When Hollywood turns to TV for new script ideas, it is always a huge risk. One way to minimize the risk is to develop a script around the basic premise of a mildly popular show, hire a visually astute director and cast an A-list celebrity in the starring role.
That’s exactly what Sony Pictures does with “The Equalizer” and it works.
On the big screen, the film is a prequel to its small-screen predecessor. It shows how Robert McCall (Denzel Washington) gets started helping those who find themselves in sticky situations with gangsters, pimps and other outlaws, fight back and get out.
In this installment, a very young Russian prostitute named Teri (Chloe Grace Moretz) is in one such situation, in trouble with her employers for a customer service violation. She is in this line of work against her will and wants to get out but doesn’t know how until she meets Robert McCall.
McCall is a retired Intelligence Officer at the point in his life where his physical prowess has begun to decline even though his mental abilities are as sharp as ever. Washington uses his maturity and experience as an actor to create a character who can defeat his enemies by using his brain against their brawn.

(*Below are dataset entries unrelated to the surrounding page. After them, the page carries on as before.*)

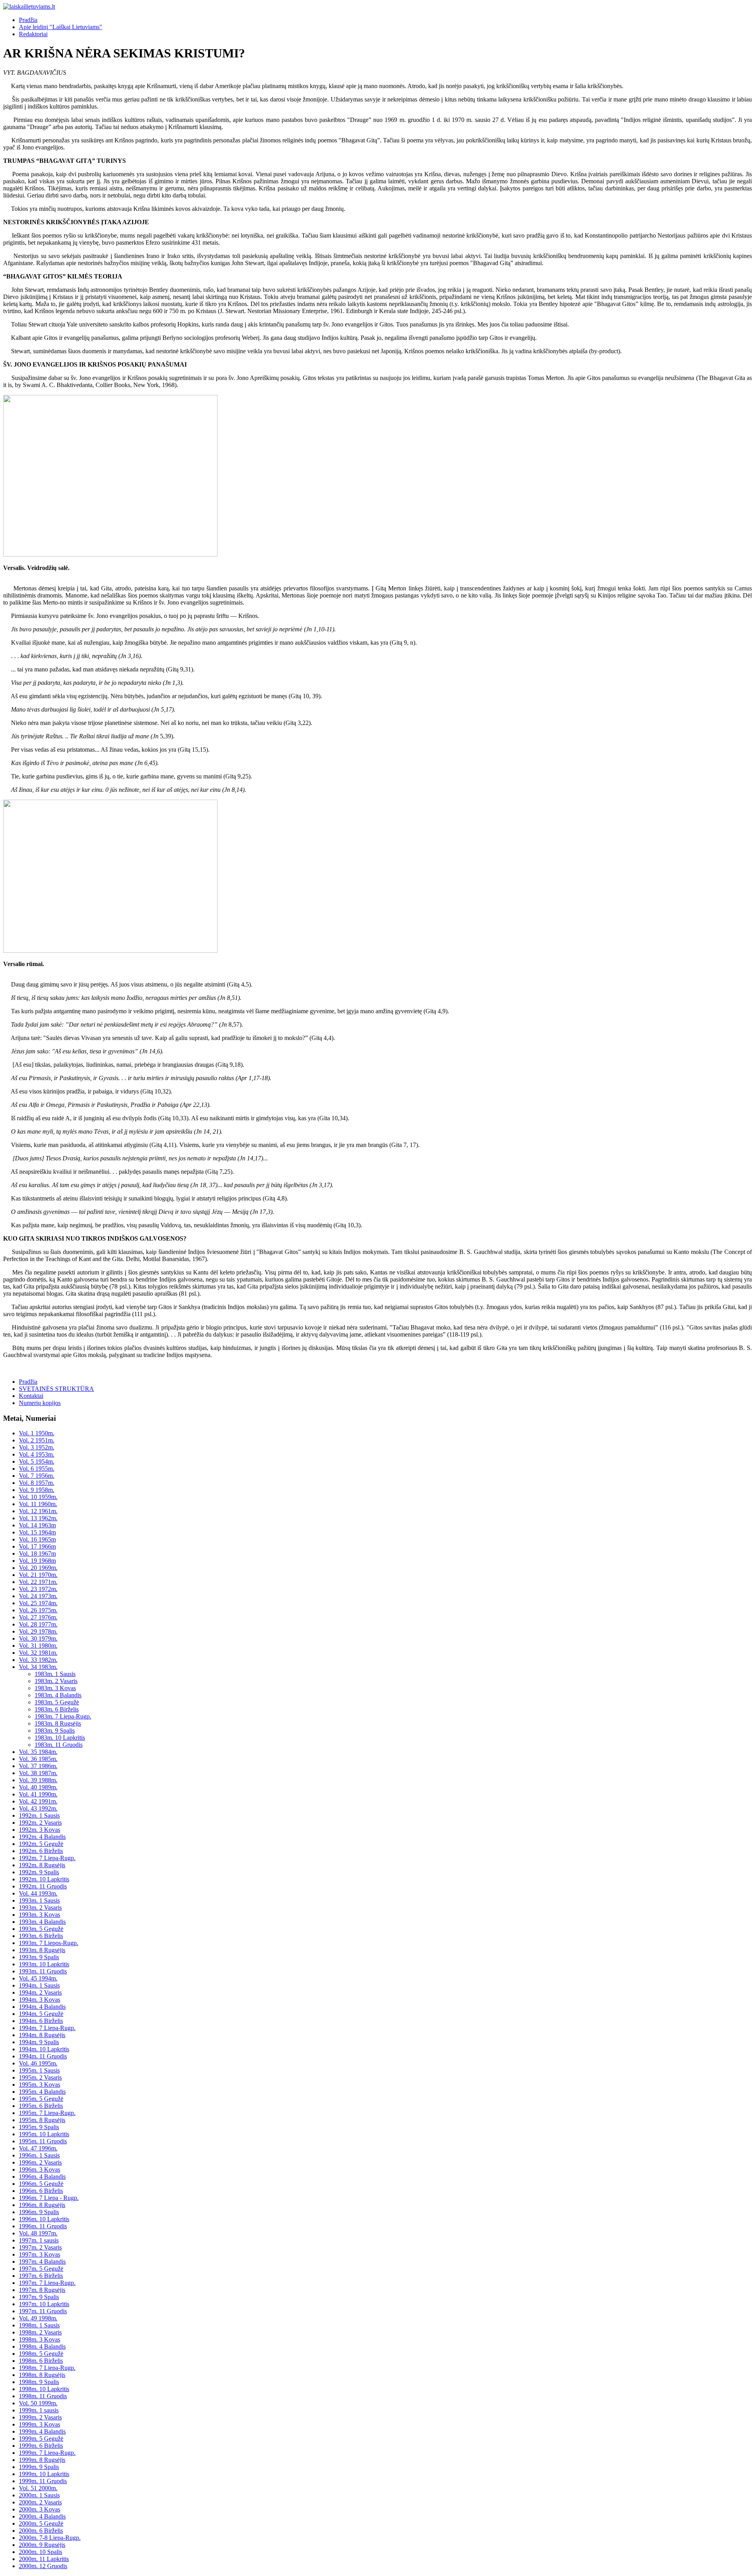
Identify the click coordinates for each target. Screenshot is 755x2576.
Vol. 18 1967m (37, 1553)
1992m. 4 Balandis (42, 1836)
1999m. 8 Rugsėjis (42, 2459)
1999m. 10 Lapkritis (44, 2474)
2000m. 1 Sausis (39, 2495)
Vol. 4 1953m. (36, 1454)
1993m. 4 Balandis (42, 1921)
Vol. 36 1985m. (38, 1758)
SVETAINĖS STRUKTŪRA (56, 1388)
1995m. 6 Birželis (41, 2105)
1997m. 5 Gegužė (41, 2268)
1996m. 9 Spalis (39, 2212)
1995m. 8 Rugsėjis (42, 2120)
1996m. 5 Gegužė (41, 2183)
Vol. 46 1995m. (38, 2063)
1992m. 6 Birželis (41, 1851)
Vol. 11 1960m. (38, 1504)
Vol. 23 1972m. (38, 1589)
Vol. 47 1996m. (38, 2148)
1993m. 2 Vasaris (40, 1907)
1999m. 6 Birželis (41, 2445)
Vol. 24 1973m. (38, 1596)
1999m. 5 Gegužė (41, 2438)
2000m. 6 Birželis (41, 2530)
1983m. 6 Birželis (57, 1709)
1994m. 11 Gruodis (43, 2056)
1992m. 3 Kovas (39, 1829)
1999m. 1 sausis (39, 2410)
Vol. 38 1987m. (38, 1773)
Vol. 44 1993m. (38, 1893)
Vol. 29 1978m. (38, 1631)
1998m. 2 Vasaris (40, 2332)
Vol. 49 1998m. (38, 2318)
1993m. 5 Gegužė (41, 1928)
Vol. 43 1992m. (38, 1808)
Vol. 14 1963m (37, 1525)
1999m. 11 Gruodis (43, 2481)
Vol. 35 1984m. (38, 1751)
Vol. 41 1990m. (38, 1794)
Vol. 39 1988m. (38, 1780)
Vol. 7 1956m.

Washington never ceases to bring to the screen masterful performances and Robert McCall is no exception. What makes Washington’s performance so good is his ability to demonstrate what Robert McCall is experiencing internally. With just one look, head nod or other seemingly insignificant gesture, Washington physicalizes McCall’s emotional states and inner thoughts in a way that is understandable to the audience.
But an action hero is only as awesome as his enemy is formidable. Teddy (Martin Csokas) is a certifiable sociopath. In fact, he’s the worst kind of sociopath. Not only does he have no regard for the outcome of his actions, he’s extremely intelligent.
Csokas himself delivers a visceral performance whereby one look sends chills down your spine. Csokas’ subtlety is so tremendous that as Teddy is killing, his face reads that he’s doing nothing more than selling an insurance policy. Teddy is the most disturbing antagonist since Heath Ledger played the Joker.
Impeccable performances notwithstanding, the direction of Antoine Fuqua is nothing short of genius. His shot choices and camera movements add as much to the feeling the audience gets as any of the acting. Every frame is visually gritty and each shot moves the audience closer to the edge of their seat. In a very real way, the camera makes the audience an unwitting eye witness to the chess game between McCall and Teddy.
In addition to the direction, the soundtrack also adds to the feeling that the audience is not just watching a movie but participating in it. In most movies, the soundtrack is used as background music or to underscore the emotion of the scene. This is also true in “The Equalizer,” but the soundtrack goes a step further — the songs become an unseen character and the lyrics of the songs add dialog that draws the viewer deeper into the on-screen world.
This three-fold combination of performance, direction and soundtrack make “The Equalizer” an unequaled cinematic achievement.